2. Da aplicação ao caso.
A Recorrente aponta como questões relevantes a apreciar:
"(i) saber se uma proposta que contém uma fórmula de revisão de preços que, pela sua configuração, é susceptível (em abstracto, dependendo da evolução futura dos índices que utiliza) de violar o limite máximo de revisão previsto no caderno de encargos do concurso, deve ser ou não excluída por apresentar condições violadoras de aspectos que o concurso não submete à concorrência;
(ii) saber se uma declaração genérica de compromisso (Anexo 1 do Código dos Contratos Públicos) prevalece e por esta via supre quaisquer irregularidades constantes da proposta em aspectos não submetidos à concorrência pelo caderno de encargos e aos quais a entidade adjudicante pretendia que o mesmo se vinculasse, desde logo na proposta.
Portanto, importa saber se da proposta apresentada constam atributos que violem parâmetros base fixados no caderno de encargos, ou se apresenta termos ou condições que violem aspectos da execução do contrato a celebrar não submetidos à concorrência, como refere a al. b) do n.º 2 do artigo 70.º do CCP.

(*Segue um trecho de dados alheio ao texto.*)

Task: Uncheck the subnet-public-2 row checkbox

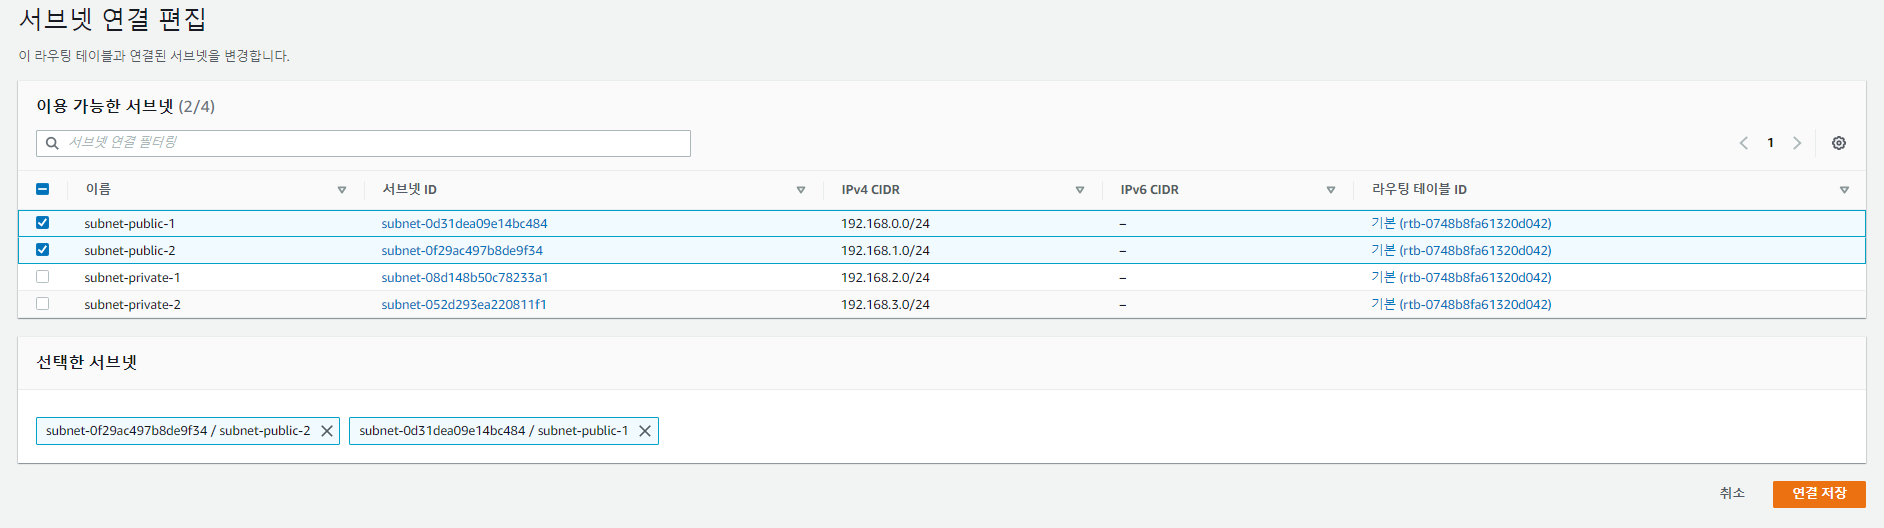Action: (42, 250)
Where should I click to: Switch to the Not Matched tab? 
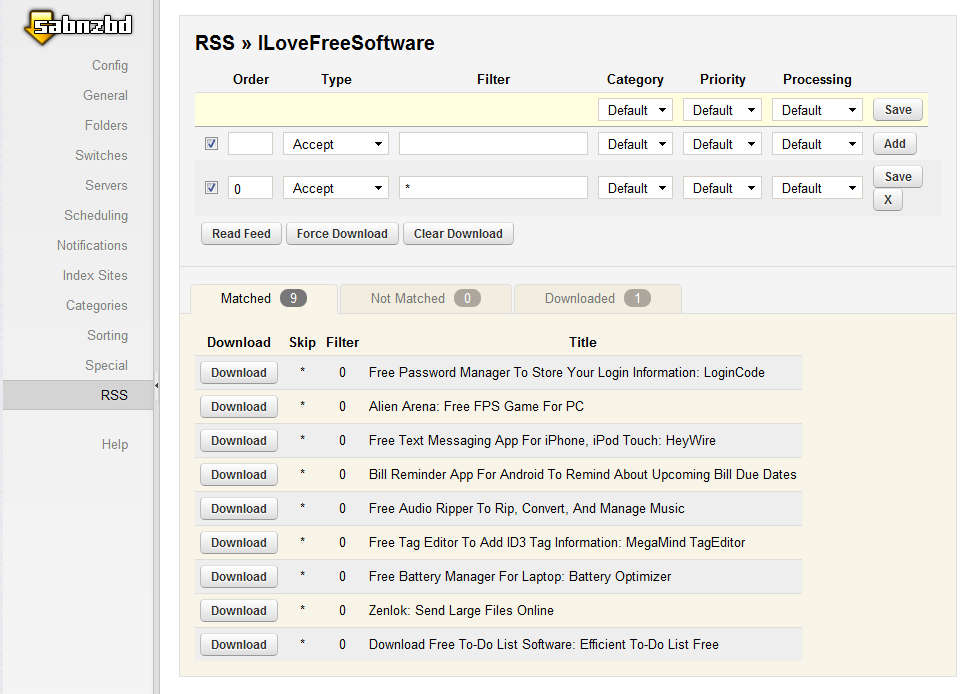coord(425,298)
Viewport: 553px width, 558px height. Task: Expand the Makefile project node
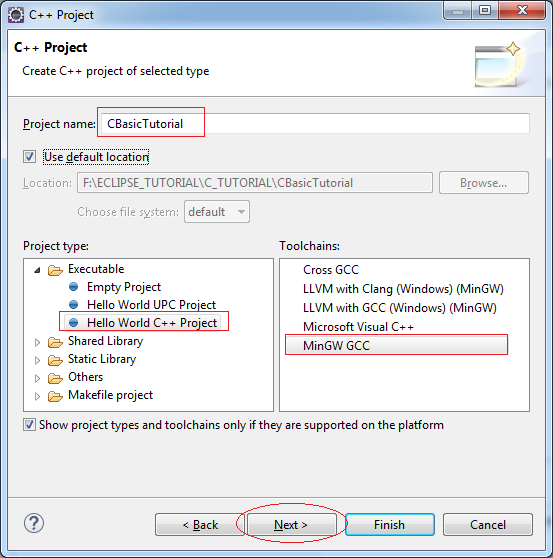coord(37,396)
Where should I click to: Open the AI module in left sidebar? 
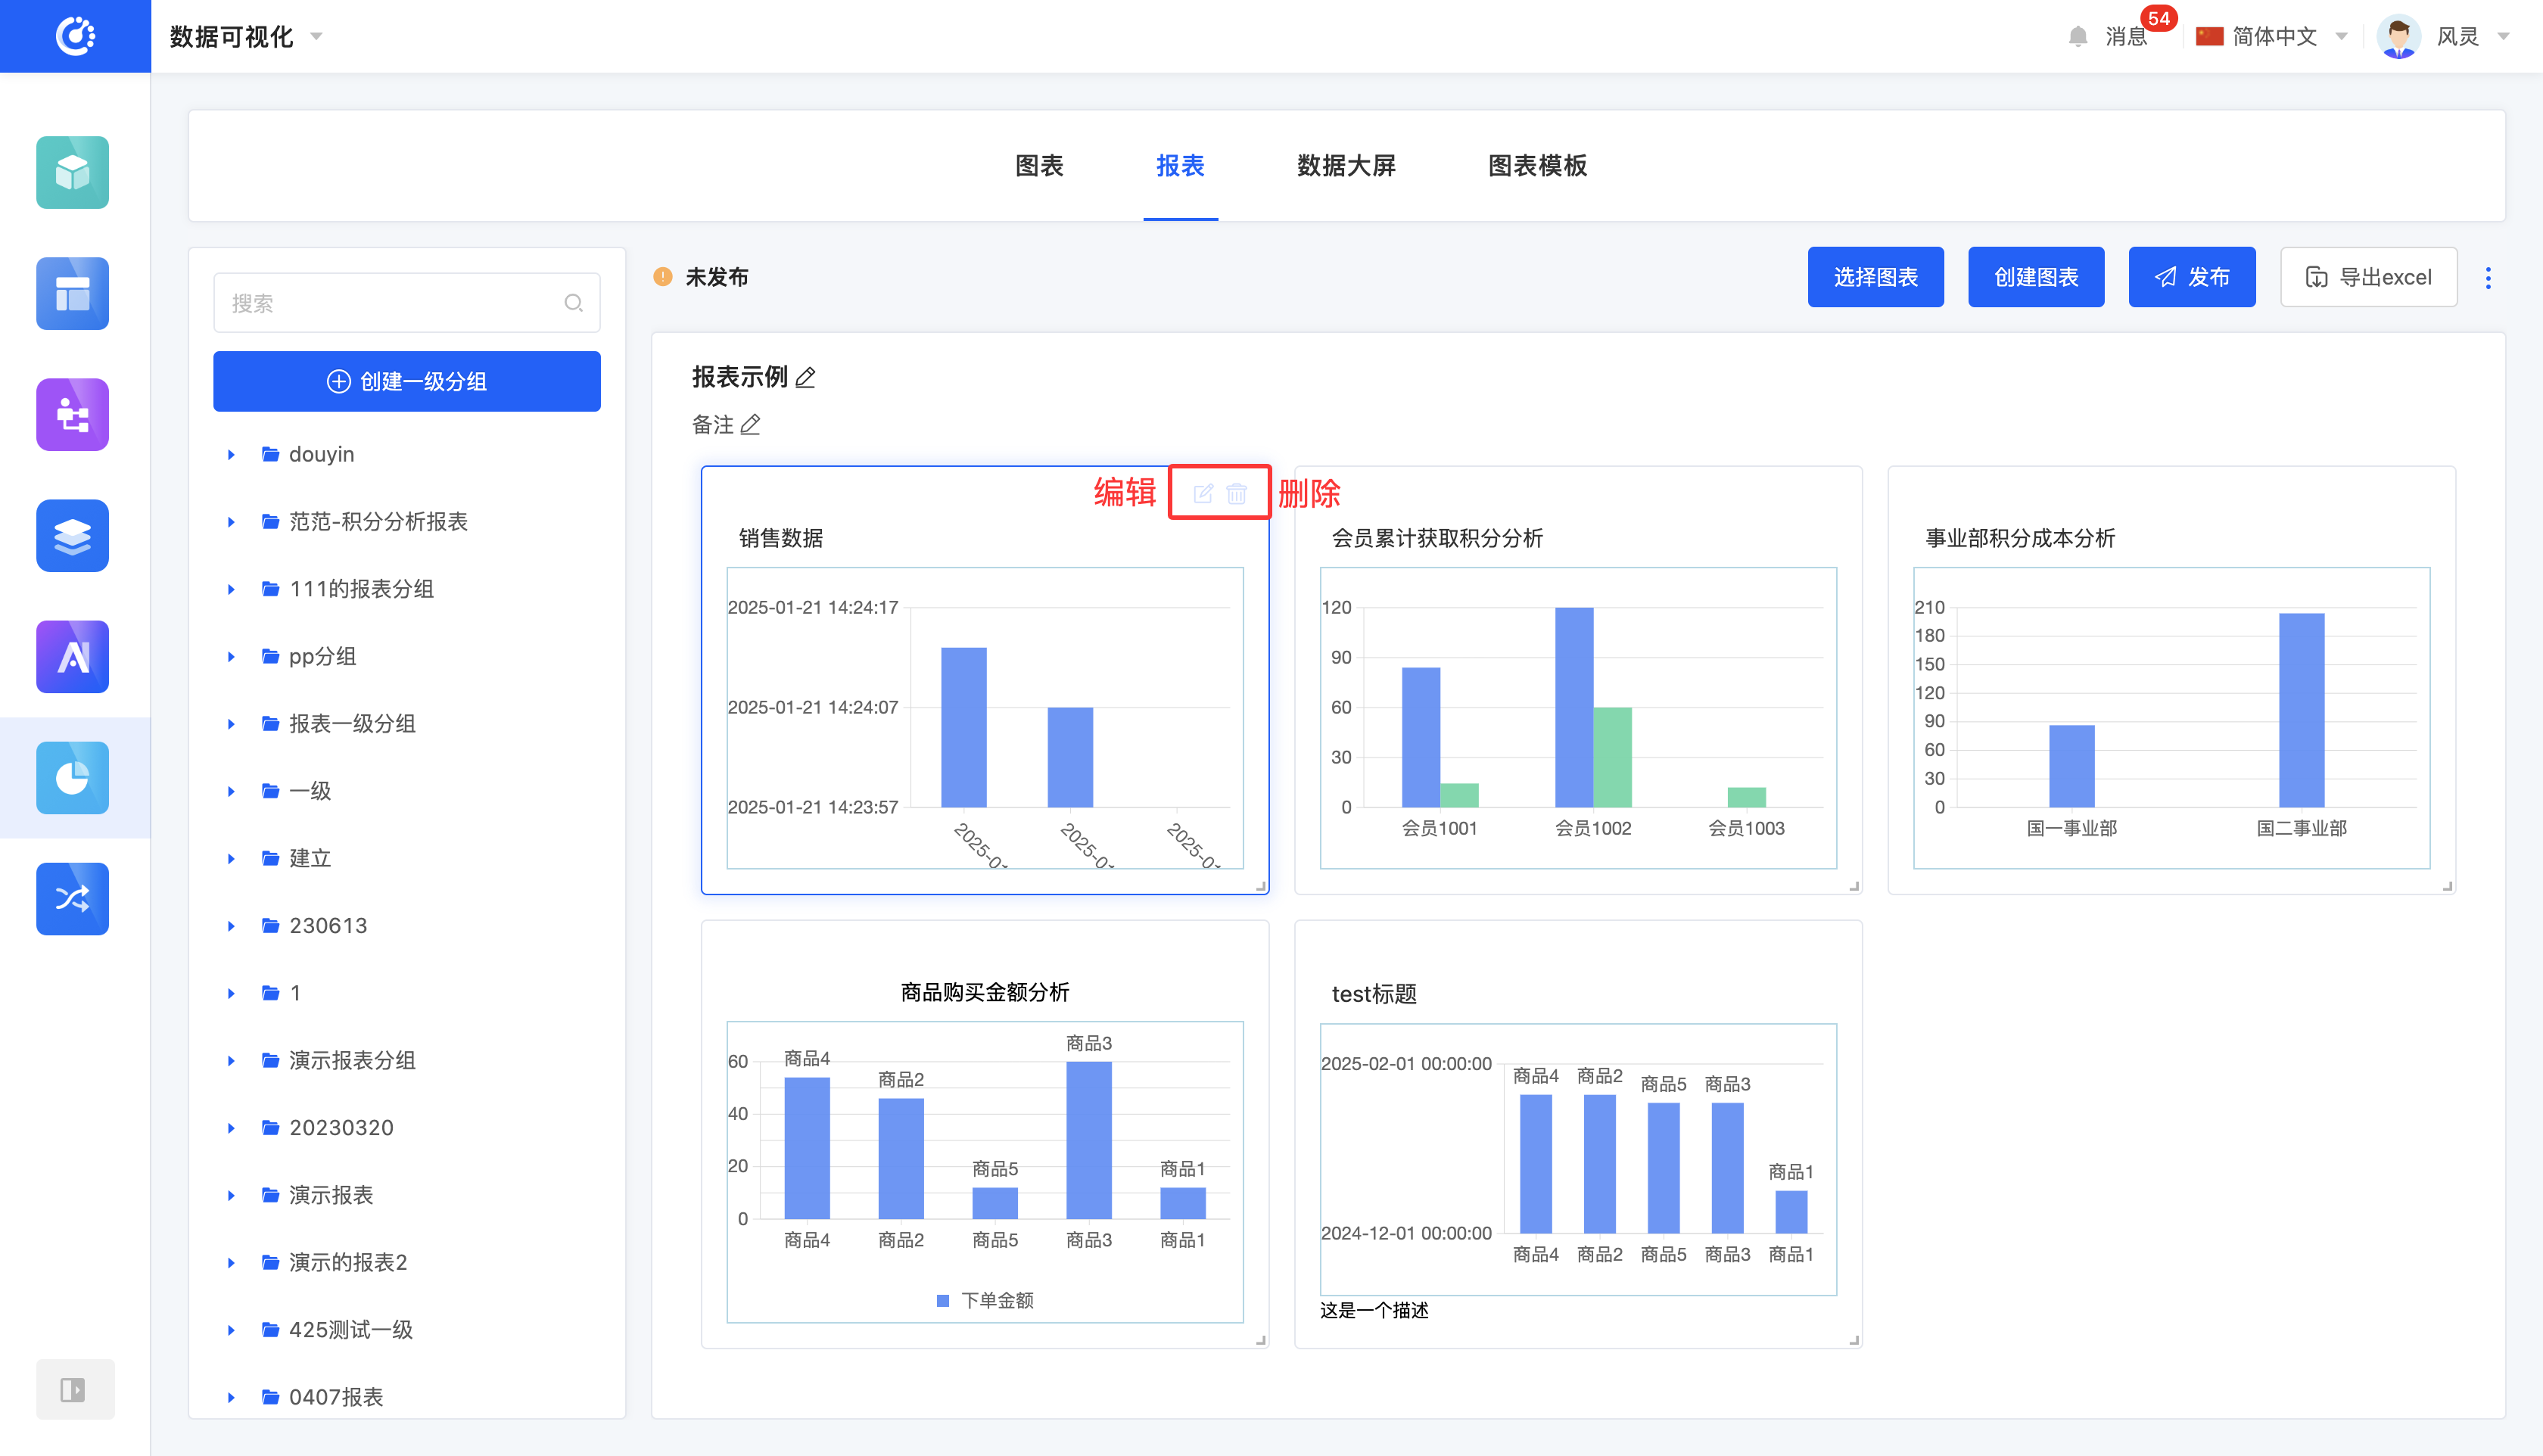(73, 657)
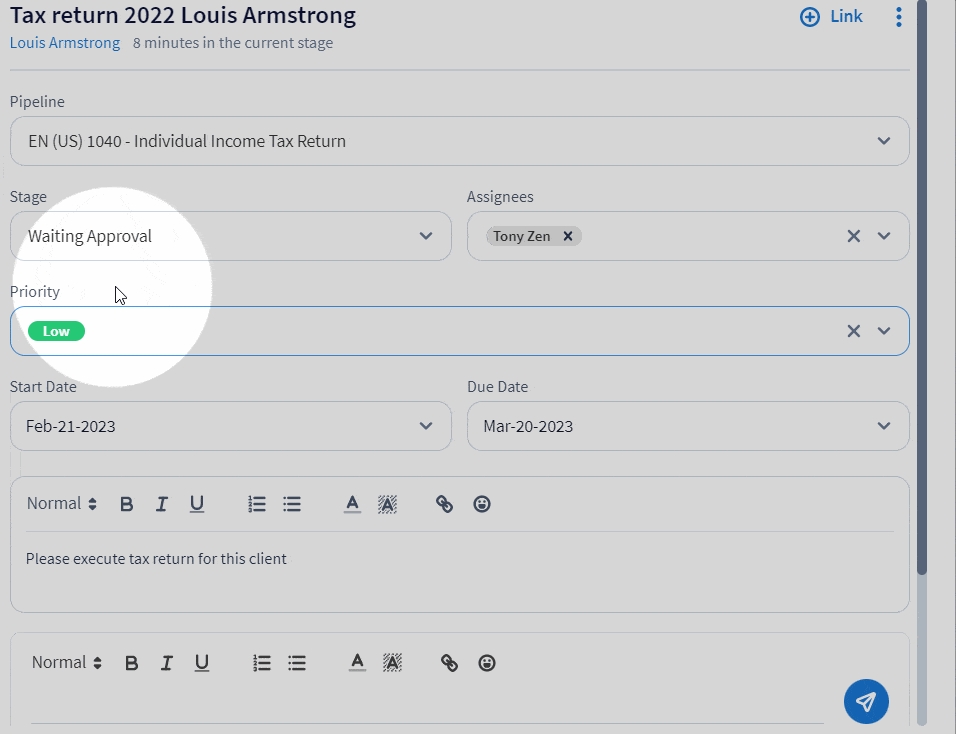Insert an ordered list in the description
Screen dimensions: 956x734
pyautogui.click(x=256, y=503)
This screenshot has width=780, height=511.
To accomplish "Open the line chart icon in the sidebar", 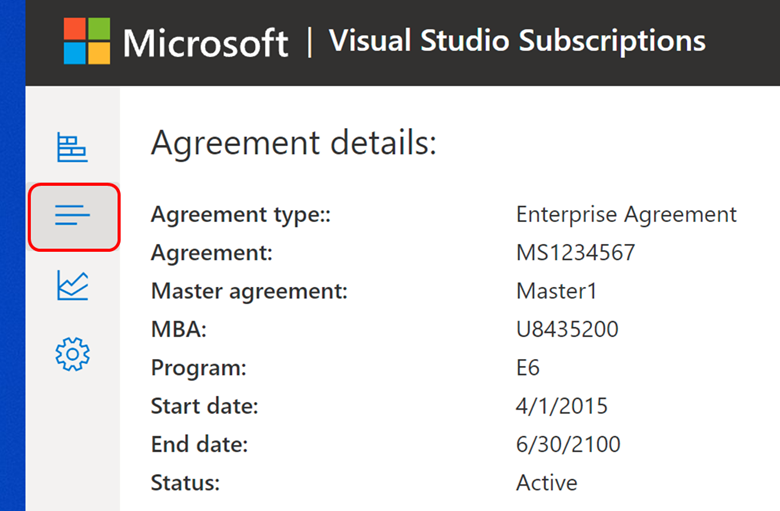I will click(x=72, y=287).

Como se disse no recurso nº 975/10, que esta formação admitiu em 13-01-2011, esta questão implica necessariamente outra mais geral "... de determinar o conteúdo e alcance da previsão da norma, designadamente saber o que são "os parâmetros base fixados no caderno de encargos" e também "as circunstâncias em que uma cláusula da proposta que não é considerada nos critérios e parâmetros para avaliar e adjudicar deve ser interpretada como violadora de aspectos da execução do contrato não submetidos à concorrência". Será violadora desde que integre aspectos omissos ou pouco claros do caderno de encargos, ou dê satisfação a uma previsão contida no dito caderno que não era obrigatório integrar na proposta, ou sê-lo-á, somente quando contrariar aspectos claros do caderno de encargos? E, o que são aspectos da execução do contrato? Quais desses aspectos da execução do contrato devem entender-se como não submetidos à concorrência? Bastará uma declaração não conforme com a previsão de uma cláusula do caderno de encargos para serem violados aspectos da execução? Ou deverá entender-se, em caso de desconformidade, sem expressa repulsa do que consta dos documentos conformadores do concurso, que são estes que valem e se aplicam, o que tornaria irrelevantes, ao menos algumas declarações ou cláusulas discordantes da execução prevista nas peças propostas pelo dono da obra? Ou, a norma destina-se a proteger a concorrência, pelo que para a exclusão da proposta só importam os aspectos da execução do contrato que prejudicam, destroem ou falseiam a concorrência?
Como se vê, as questões de interpretação e aplicação desta alínea b) do n.º 2 do art.º 70.º do CCP são complexas e de relevância geral, uma vez que se repetem, pelo menos em parte dos numerosos contratos sujeitos ao regime de formação previsto no Código. Além disso são novas e sobre elas o STA não teve oportunidade de se pronunciar.
Algumas das questões gerais antes referidas antevêem-se como relevantes para a decisão do caso concreto, pelo que a intervenção do STA na revista pode ser um contributo importante para a clarificação e previsibilidade na aplicação do direito."
No caso presente está também feito apelo a que se decida quanto a saber se a força vinculativa dos documentos do concurso e o reforço adveniente de uma declaração genérica do concorrente de se conformar com todos os aspectos expressos naqueles documentos elimina as eventuais discrepâncias respeitantes a elementos não submetidos à concorrência que o concorrente inclua na proposta, sendo como que reduzidos ao conteúdo prevalecente do programa do concurso e do respectivo caderno de encargos. Ou se, pelo contrário, tais discrepâncias determinam a invalidação da proposta, ou se existe outra alternativa legal.
O P. 975/10 foi objecto de Acórdão sobre o mérito, mas em formação restrita e sem que existam outras pronúncias do Supremo, pelo que se justifica que o presente recurso seja admitido por idênticas razões.


III - Decisão.
Em conformidade com o exposto acordam, nos termos do art.º 150.º n.ºs 1 e 5 do CPTA, em admitir a revista.
Sem custas nesta fase.
Lisboa, 31 de Janeiro de 2012. - Rosendo Dias José (relator) - José Manuel da Silva Santos Botelho - Luís Pais Borges.